• EXTRACTED ENTRIES
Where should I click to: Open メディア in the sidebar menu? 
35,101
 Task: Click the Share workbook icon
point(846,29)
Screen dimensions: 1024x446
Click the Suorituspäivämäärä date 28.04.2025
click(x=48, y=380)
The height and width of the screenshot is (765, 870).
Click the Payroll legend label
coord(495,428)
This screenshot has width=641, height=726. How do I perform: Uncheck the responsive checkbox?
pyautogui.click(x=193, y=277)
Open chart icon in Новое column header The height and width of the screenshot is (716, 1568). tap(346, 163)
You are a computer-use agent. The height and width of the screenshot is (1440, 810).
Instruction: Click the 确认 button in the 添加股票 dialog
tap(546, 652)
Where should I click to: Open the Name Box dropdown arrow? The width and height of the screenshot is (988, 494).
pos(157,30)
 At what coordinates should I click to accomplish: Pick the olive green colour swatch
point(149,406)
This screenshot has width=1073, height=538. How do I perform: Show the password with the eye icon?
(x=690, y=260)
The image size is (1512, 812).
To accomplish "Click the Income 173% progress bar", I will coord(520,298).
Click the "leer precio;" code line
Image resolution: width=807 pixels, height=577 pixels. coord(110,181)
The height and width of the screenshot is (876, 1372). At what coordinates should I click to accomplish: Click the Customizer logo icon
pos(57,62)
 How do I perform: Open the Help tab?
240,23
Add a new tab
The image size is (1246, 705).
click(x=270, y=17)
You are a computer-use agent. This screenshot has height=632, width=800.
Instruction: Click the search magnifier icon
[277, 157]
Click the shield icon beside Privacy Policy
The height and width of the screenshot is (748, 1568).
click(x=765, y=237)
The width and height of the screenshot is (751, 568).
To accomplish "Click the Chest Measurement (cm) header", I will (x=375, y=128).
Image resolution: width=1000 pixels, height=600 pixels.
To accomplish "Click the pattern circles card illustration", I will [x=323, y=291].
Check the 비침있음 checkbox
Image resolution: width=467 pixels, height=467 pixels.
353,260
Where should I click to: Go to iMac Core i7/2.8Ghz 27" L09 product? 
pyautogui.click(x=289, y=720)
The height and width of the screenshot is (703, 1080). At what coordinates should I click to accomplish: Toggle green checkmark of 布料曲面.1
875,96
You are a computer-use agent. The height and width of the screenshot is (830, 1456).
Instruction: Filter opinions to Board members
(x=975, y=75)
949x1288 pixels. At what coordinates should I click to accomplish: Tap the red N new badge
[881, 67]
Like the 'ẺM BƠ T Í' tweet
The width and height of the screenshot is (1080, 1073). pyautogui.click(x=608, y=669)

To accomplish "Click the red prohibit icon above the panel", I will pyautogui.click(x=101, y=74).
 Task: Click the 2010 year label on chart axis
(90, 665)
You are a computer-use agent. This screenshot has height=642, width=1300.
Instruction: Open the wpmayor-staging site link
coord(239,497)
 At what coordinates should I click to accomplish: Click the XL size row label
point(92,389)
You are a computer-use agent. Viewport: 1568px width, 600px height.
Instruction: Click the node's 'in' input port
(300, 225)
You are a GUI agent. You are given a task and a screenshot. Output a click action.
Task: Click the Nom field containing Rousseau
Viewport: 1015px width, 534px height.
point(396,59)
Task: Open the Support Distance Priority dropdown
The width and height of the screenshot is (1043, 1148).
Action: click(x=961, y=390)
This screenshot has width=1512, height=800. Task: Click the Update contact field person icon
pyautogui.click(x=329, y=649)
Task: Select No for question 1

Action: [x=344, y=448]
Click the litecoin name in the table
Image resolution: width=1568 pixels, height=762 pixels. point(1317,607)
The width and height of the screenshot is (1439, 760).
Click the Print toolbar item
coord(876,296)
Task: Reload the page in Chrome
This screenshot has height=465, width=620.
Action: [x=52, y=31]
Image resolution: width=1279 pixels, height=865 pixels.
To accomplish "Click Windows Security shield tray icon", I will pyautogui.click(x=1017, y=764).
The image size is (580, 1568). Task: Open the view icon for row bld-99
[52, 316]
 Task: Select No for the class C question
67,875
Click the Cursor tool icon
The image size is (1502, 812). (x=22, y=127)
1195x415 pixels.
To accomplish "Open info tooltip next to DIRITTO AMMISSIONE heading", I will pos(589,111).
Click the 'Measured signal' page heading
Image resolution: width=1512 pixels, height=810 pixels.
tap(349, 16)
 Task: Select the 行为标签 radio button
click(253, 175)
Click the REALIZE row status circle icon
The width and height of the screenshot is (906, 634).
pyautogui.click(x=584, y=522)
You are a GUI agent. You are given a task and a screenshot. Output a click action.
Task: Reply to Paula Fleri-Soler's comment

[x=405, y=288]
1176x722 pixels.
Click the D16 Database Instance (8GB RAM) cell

• INSTRUCTIONS FOR THE TASK
Each line in the entries above, starting at the line with "has height=642, width=1300." and ending at the line with "You are a computer-use agent. Viewport: 1568px", is to be printed exactly, and only those lines.

• OUTPUT FOR THIS TASK
You are a computer-use agent. This screenshot has height=642, width=1300.
Instruction: Open the wpmayor-staging site link
coord(239,497)
 At what coordinates should I click to accomplish: Click the XL size row label
point(92,389)
You are a computer-use agent. Viewport: 1568px width, 600px height.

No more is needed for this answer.